▸ **SOURCE DATA**
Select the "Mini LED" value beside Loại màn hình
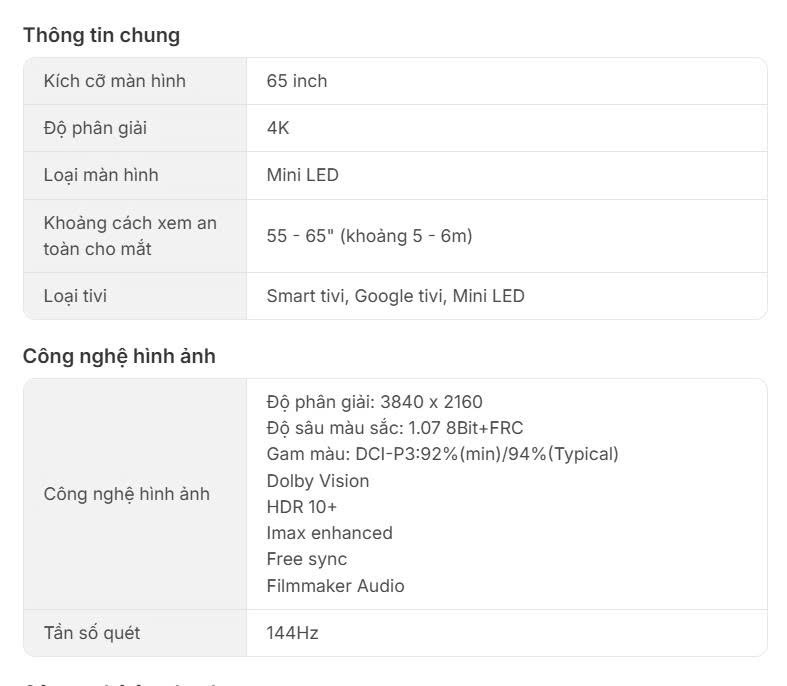 [x=302, y=175]
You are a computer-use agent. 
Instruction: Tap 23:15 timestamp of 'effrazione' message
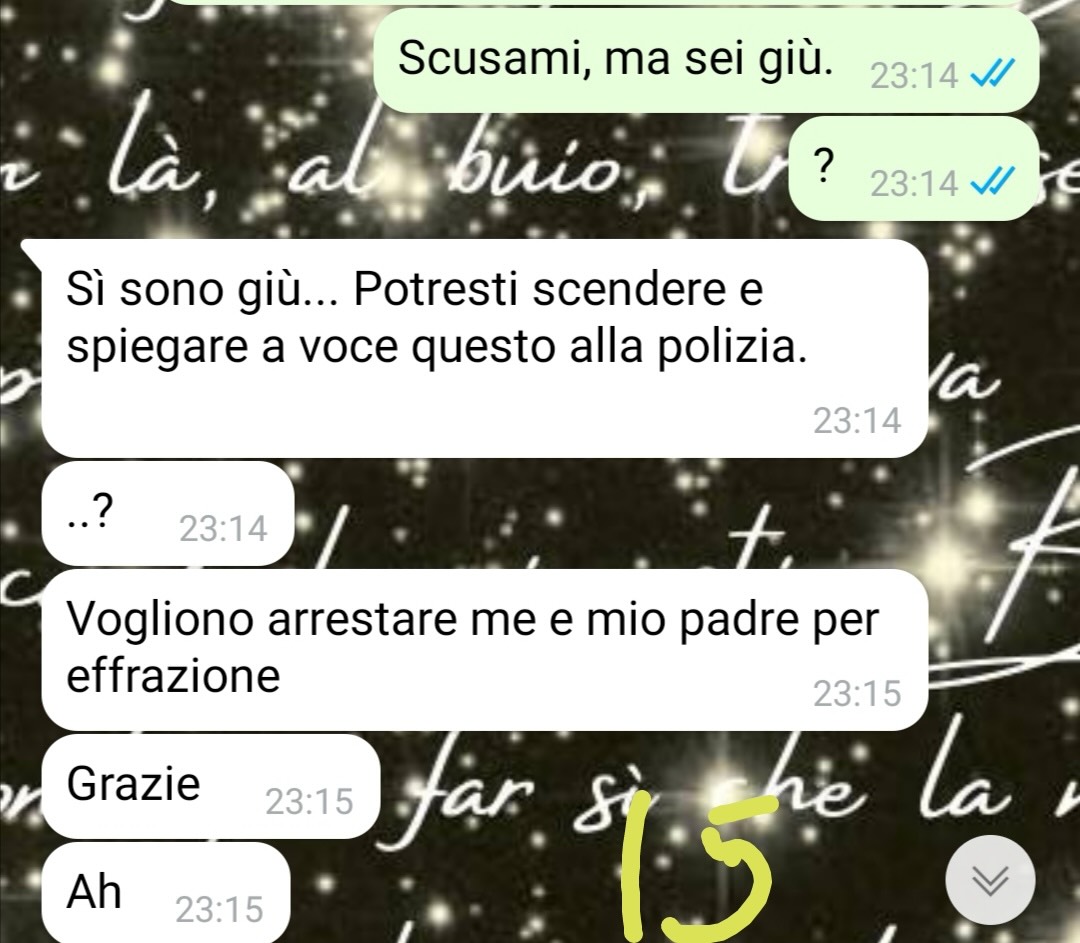click(857, 693)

▸ **WHAT IS EXPECTED**
The expected output is an exact copy of the lines from the one with "You are a computer-use agent." to the final line of the entries above, pictures excepted; please include both ends.

▸ **ANSWER FOR THIS EXERCISE**
You are a computer-use agent. 
Instruction: Tap 23:15 timestamp of 'effrazione' message
click(857, 693)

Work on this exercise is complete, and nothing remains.